[A run of records]
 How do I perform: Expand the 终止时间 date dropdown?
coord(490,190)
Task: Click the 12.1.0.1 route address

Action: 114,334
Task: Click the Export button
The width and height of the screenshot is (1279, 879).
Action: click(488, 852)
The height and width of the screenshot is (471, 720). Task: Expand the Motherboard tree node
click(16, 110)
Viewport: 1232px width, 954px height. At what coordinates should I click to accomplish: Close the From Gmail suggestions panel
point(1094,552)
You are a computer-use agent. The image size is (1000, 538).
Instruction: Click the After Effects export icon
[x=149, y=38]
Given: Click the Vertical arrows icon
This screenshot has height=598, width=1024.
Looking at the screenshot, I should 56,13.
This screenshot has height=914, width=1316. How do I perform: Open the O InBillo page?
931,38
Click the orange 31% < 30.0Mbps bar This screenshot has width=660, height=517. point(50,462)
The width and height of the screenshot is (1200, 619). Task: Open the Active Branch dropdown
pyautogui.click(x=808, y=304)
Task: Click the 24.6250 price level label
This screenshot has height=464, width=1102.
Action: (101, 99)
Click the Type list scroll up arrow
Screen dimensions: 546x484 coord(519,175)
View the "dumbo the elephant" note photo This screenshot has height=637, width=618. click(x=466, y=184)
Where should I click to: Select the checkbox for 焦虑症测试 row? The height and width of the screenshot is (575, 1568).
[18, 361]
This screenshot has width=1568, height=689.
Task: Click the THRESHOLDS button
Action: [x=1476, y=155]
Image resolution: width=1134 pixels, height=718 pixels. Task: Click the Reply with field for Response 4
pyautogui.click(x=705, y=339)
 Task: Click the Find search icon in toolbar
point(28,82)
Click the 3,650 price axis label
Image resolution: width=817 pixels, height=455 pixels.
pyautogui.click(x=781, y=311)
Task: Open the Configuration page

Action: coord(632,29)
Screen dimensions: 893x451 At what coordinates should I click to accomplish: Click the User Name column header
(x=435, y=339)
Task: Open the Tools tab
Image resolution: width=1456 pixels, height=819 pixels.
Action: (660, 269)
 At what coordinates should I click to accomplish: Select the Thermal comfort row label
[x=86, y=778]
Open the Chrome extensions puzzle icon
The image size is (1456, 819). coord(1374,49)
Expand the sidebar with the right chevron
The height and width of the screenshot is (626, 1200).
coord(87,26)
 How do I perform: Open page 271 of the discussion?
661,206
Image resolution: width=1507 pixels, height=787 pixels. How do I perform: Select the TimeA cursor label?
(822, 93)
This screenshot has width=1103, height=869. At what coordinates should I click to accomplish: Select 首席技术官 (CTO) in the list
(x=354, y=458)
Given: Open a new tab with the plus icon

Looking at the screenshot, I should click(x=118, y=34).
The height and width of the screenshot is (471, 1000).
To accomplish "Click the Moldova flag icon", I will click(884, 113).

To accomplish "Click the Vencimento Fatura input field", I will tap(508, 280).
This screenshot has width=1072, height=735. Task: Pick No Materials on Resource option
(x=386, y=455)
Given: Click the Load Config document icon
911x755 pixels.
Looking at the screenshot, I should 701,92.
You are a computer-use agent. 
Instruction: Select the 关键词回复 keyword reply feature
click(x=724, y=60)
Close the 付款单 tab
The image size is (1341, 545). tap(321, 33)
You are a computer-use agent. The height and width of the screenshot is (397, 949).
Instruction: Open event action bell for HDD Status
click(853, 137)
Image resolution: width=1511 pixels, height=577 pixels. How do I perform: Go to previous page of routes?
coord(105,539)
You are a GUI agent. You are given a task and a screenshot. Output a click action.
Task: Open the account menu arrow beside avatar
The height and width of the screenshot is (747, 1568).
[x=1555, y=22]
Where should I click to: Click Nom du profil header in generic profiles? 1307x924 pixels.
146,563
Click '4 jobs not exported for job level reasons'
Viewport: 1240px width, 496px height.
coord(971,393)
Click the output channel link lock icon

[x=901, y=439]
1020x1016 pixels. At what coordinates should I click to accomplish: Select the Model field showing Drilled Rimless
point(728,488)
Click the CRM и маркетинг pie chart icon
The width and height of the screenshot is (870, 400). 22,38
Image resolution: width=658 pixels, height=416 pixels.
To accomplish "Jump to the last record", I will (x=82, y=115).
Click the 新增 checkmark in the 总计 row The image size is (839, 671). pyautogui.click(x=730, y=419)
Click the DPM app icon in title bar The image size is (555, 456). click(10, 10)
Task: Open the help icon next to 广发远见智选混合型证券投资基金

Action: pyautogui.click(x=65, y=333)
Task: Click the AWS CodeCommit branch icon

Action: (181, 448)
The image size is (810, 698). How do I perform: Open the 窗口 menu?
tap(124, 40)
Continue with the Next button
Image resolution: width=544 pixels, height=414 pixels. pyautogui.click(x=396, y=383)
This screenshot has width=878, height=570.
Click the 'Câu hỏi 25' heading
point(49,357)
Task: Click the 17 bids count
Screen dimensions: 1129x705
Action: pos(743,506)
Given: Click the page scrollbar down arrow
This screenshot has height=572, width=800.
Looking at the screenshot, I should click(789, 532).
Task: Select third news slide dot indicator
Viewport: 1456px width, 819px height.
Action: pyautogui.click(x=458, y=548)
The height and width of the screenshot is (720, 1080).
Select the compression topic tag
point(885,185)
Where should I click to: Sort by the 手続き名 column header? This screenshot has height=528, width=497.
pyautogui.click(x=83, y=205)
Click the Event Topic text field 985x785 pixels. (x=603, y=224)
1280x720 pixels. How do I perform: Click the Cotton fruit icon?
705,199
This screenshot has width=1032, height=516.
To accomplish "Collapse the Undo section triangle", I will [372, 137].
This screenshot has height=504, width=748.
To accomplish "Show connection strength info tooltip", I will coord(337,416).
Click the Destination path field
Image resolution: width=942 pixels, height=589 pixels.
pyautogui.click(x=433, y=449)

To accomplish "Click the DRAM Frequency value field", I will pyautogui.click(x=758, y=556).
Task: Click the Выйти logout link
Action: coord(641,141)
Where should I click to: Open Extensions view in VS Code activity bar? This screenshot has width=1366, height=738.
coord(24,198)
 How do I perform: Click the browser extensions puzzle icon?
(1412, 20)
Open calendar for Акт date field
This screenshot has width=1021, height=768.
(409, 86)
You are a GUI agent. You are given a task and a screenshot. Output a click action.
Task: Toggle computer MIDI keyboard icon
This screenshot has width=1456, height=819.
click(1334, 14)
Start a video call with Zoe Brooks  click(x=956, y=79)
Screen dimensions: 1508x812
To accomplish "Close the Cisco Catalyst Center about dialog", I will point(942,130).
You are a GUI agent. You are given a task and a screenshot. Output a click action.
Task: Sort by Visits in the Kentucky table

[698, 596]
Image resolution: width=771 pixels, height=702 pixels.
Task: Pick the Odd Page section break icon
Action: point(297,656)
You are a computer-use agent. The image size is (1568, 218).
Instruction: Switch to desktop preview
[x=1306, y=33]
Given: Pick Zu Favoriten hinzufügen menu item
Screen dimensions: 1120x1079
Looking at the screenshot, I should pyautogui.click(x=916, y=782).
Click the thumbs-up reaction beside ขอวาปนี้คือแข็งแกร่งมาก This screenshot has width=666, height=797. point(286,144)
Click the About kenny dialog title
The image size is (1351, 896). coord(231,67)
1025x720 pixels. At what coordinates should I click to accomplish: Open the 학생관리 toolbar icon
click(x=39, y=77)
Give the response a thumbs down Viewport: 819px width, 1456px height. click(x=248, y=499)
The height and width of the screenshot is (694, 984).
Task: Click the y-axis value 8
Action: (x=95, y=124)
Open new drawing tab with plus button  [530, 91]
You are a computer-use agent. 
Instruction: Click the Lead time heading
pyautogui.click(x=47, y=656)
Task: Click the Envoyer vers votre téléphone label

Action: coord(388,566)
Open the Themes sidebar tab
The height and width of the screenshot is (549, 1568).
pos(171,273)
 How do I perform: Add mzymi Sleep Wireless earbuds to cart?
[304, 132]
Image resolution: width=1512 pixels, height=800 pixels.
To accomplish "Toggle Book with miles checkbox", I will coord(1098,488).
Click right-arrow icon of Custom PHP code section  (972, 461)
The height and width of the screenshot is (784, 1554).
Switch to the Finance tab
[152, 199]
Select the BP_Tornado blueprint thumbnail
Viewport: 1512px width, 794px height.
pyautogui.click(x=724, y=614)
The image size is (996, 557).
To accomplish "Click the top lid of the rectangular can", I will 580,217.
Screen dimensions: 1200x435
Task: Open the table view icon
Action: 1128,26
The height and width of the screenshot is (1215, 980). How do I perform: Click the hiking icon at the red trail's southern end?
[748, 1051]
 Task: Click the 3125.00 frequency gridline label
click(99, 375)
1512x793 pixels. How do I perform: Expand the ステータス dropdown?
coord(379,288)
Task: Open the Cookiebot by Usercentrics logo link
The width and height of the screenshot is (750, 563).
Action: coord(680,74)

* [Problem details]: Pick out each line of the listing above that contains the string "Instruction", and copy those lines in their original order.

* [Written response]:
Instruction: Click the After Effects export icon
Instruction: Select the 关键词回复 keyword reply feature
Instruction: Open event action bell for HDD Status
Instruction: Switch to desktop preview
Instruction: Click the Lead time heading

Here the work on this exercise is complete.